Scott did a quick Google search and found all of the photos this person sent her of the general, were easy to pull from the internet.
Scott called him out, and the person on the other side of the screen admitted he had lied, saying he was just looking for companionship.
“That is how it starts and the next thing you know, they are telling you things like they love you, they need you, they want you," Scott said.
That companionship came with a price.
“He sent me a picture of a lock box and in it, $6.5 million dollars,” Scott said.
The catch? Scott needed to pay the agent who would drop off that box of cash.
The number started at $5,000 then jumped to more than $15,000.
We visited Scott the day the exchange was scheduled to take place, but the agent never showed up.
Instead, he called Scott and asked her to wire him the money, then he would bring her the $6.5 million.
We were recording as Scott decided to pull the plug on the relationship, using voice to text to send whoever was on the other side of that screen a final message.
“I did not get the money," Scott said. "You have tried to scam me. We are definitely through,” Scott told him.
“I want people to understand, there are so many scams out there. It’s frustrating that they can get by with it and not get caught," Scott said.
Scott said she knows of people in her community who have fallen for this scam or something similar.
“Just looking for that cure for the little loneliness that you go through,” Scott said.
So, is Scott doing away with Facebook like she did the relationship?
“My first thought was,'No, I’m not going to stay on Facebook, I’m through with it.' Then I start thinking, ‘but what about the adorable pictures and the funny things and the sad things and their lives?’ I need to know what’s going on because I love them more than they will ever know,” Scott said.
Chris Grey is the Chief of Public Affairs for the Department of the Army Criminal Investigation Command.
When we told him about the scam Scott came across, he was not surprised.
“It’s a multi-million dollar business,” Grey said. “Depending on how much money they have stolen from an individual, to be able to extradite them back to the United States, house them, charge them, that type of thing, it costs the government millions. Plus, most of these are working in countries where they are not really keeping any records,” Grey said.

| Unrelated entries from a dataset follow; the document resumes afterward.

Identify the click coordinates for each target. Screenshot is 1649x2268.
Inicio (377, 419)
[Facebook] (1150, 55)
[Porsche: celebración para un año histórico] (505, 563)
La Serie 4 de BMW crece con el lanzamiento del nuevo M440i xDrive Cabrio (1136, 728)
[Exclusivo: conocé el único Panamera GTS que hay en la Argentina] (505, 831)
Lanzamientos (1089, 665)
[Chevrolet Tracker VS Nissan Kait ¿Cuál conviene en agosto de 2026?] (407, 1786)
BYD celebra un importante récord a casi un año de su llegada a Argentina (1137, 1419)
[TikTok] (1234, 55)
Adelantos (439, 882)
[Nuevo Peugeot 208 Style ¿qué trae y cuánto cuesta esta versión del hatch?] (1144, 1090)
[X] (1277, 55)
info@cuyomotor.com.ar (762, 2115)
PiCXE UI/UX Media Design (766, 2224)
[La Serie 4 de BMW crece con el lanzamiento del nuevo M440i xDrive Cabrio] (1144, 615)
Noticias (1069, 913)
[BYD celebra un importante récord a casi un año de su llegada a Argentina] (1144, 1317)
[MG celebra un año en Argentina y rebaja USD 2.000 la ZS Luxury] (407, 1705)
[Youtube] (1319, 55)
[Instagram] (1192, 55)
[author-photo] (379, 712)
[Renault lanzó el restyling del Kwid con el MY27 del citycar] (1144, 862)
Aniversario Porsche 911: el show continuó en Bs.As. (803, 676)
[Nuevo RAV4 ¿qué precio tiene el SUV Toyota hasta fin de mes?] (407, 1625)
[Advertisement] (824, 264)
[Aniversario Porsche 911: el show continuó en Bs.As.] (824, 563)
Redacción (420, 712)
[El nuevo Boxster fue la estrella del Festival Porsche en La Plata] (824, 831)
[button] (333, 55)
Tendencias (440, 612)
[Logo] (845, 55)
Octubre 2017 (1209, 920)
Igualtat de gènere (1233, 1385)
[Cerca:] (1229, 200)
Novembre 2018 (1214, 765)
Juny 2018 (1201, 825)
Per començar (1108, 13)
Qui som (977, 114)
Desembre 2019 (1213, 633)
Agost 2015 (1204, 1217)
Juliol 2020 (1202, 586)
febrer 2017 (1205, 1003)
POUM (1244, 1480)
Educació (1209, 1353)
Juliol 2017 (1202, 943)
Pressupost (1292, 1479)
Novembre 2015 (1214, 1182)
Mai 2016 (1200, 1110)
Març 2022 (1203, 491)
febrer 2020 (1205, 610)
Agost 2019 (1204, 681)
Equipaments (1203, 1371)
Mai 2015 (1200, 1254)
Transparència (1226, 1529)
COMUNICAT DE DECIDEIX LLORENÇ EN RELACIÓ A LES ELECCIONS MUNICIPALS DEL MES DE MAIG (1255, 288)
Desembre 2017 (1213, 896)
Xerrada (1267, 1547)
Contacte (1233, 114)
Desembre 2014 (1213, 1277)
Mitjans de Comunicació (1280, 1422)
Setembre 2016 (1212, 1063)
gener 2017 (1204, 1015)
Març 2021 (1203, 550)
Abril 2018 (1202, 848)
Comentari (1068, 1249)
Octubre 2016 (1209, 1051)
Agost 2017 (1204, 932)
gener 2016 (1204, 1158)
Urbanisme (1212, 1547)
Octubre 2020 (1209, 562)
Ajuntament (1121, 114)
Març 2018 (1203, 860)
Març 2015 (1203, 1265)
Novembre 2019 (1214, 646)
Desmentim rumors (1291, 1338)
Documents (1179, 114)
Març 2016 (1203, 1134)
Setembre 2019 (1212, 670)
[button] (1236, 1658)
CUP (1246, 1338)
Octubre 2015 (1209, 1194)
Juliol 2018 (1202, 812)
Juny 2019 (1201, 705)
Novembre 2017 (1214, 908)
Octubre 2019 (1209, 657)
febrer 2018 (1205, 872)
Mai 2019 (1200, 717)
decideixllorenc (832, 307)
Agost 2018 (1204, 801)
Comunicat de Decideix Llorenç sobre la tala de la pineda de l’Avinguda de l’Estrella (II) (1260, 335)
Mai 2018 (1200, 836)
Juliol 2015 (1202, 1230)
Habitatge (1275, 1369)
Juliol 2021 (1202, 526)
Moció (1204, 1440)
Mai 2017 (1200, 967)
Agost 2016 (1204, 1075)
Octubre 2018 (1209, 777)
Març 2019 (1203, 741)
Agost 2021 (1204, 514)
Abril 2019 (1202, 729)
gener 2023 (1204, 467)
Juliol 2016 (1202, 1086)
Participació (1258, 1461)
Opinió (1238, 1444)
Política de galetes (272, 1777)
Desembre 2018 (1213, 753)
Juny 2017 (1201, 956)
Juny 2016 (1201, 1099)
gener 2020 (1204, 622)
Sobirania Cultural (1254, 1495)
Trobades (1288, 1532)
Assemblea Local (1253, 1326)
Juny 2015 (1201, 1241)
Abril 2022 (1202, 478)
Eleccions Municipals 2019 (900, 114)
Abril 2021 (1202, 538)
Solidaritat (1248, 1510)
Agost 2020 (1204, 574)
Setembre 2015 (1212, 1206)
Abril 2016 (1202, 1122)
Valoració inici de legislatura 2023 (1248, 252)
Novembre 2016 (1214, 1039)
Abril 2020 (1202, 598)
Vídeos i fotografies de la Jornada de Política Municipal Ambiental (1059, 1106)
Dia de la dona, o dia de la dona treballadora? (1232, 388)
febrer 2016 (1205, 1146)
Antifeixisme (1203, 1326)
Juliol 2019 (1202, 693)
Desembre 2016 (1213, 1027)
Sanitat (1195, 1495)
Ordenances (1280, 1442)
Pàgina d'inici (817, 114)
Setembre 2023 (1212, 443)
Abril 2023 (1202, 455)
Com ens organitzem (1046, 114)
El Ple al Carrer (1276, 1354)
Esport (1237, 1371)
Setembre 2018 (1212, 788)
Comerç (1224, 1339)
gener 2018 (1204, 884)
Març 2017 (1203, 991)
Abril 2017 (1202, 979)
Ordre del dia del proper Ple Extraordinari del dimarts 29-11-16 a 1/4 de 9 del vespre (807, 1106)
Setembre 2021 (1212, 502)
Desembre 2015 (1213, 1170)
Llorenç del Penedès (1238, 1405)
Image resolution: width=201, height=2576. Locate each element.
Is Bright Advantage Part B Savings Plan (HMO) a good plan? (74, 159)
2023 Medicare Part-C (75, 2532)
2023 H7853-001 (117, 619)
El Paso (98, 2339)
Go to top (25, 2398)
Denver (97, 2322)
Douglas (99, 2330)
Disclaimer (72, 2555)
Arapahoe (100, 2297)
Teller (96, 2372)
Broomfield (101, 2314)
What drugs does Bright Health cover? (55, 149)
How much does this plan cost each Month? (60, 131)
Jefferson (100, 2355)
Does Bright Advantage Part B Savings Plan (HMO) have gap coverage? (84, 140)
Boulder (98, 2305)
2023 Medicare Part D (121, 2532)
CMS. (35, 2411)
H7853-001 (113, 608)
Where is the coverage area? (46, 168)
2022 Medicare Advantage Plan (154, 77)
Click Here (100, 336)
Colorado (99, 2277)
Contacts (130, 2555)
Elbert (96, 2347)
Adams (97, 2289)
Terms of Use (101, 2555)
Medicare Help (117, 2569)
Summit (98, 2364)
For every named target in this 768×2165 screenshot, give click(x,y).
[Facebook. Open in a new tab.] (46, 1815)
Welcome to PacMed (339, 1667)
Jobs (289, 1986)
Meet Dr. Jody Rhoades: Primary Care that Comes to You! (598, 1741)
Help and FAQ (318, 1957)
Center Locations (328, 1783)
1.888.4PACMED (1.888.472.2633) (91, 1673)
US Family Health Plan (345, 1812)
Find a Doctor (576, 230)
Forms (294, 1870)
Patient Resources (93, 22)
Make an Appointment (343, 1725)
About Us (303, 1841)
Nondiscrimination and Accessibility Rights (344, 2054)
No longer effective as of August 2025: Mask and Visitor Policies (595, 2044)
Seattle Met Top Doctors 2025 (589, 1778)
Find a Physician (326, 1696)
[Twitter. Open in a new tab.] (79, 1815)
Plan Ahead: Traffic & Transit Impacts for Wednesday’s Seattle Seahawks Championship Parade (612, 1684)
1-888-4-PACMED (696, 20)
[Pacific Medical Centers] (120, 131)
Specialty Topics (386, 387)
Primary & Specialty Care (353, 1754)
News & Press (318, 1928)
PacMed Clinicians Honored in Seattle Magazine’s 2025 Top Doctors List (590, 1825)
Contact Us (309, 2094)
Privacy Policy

While the likelihood of prosecution is slim, Grey still encourages people to file a complaint with the FBI’s Internet Crime Complaint Center.
“They are tracking these and a lot of times, most of them are coming out of foreign countries, but sometimes there are individuals who are being used within the United States as mules or go-betweens, that type of thing. Some people have been prosecuted," Grey said.
Grey said some scammers have contacted people claiming they need money for leave papers or hospitalization, which is a red flag.
Another red flag? If someone contacts you through social media and says that is their only way to communicate.
Grey said to confirm the person really is who they claim to be, have them send you an e-mail from their work account, which will end in .mil.
“If the person says, ‘I can’t do that, I’m on top secret mission or I don’t have an e-mail address,' they will know right away it’s a fraud,” Grey said.